Aim: Repeat the lines below word for word, starting at the line that contains "Where should I click to: Click the black" and going down through the last line of the records.
— Begin Data for the task —
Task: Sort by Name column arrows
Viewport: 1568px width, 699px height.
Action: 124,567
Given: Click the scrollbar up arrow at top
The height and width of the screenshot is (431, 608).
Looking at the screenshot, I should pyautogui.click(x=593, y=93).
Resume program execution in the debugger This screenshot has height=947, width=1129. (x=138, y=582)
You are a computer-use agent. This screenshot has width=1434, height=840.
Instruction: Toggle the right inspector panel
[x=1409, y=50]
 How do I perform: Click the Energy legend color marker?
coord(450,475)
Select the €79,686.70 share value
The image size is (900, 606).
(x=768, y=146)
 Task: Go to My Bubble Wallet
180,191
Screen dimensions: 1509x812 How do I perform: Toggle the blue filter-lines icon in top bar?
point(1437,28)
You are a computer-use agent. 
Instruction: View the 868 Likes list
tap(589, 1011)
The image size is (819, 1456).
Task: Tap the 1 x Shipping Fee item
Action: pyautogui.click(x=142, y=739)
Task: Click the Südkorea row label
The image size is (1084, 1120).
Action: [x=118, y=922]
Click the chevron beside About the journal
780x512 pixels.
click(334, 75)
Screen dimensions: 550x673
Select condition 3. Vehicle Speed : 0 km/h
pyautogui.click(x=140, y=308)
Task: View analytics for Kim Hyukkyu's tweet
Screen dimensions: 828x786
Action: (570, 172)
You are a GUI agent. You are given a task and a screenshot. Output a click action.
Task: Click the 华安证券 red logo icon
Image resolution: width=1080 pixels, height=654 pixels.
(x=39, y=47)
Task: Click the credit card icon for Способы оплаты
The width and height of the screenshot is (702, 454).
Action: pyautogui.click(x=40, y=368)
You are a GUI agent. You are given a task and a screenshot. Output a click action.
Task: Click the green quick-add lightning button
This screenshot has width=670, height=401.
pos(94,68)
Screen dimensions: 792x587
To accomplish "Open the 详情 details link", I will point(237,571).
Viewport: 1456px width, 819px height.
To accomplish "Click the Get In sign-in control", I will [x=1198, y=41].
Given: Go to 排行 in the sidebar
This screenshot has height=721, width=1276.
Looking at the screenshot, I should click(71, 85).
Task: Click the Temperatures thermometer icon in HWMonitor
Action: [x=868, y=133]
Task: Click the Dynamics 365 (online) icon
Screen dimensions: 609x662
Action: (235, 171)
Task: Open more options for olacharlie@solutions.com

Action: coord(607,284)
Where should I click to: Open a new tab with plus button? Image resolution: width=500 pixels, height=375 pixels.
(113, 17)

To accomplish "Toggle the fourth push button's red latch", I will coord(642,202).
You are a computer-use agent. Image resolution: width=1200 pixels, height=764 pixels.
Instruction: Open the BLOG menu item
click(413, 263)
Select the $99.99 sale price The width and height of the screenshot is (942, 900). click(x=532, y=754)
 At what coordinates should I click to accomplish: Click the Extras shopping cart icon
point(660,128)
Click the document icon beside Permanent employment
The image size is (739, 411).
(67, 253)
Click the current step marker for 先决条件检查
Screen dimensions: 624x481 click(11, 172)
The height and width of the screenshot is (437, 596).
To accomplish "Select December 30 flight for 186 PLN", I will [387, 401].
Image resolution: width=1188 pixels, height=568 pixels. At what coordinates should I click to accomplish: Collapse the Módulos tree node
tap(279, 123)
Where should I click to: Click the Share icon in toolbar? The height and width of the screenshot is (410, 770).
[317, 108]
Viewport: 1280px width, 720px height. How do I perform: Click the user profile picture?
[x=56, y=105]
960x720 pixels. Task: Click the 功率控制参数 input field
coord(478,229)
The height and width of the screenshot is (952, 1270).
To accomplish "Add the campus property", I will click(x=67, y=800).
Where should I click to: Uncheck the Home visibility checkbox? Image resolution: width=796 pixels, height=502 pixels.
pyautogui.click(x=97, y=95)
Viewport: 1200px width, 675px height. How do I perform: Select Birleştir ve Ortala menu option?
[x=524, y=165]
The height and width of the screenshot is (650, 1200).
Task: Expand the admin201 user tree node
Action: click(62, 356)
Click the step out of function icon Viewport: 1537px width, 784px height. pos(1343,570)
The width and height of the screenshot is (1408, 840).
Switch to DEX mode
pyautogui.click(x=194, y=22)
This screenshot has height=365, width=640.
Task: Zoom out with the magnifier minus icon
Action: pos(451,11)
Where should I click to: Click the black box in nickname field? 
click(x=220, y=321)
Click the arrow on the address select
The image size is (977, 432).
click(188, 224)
— End Data for the task —
Task answer:
Where should I click to: Click the black box in nickname field? 
click(x=220, y=321)
Click the arrow on the address select
The image size is (977, 432).
click(188, 224)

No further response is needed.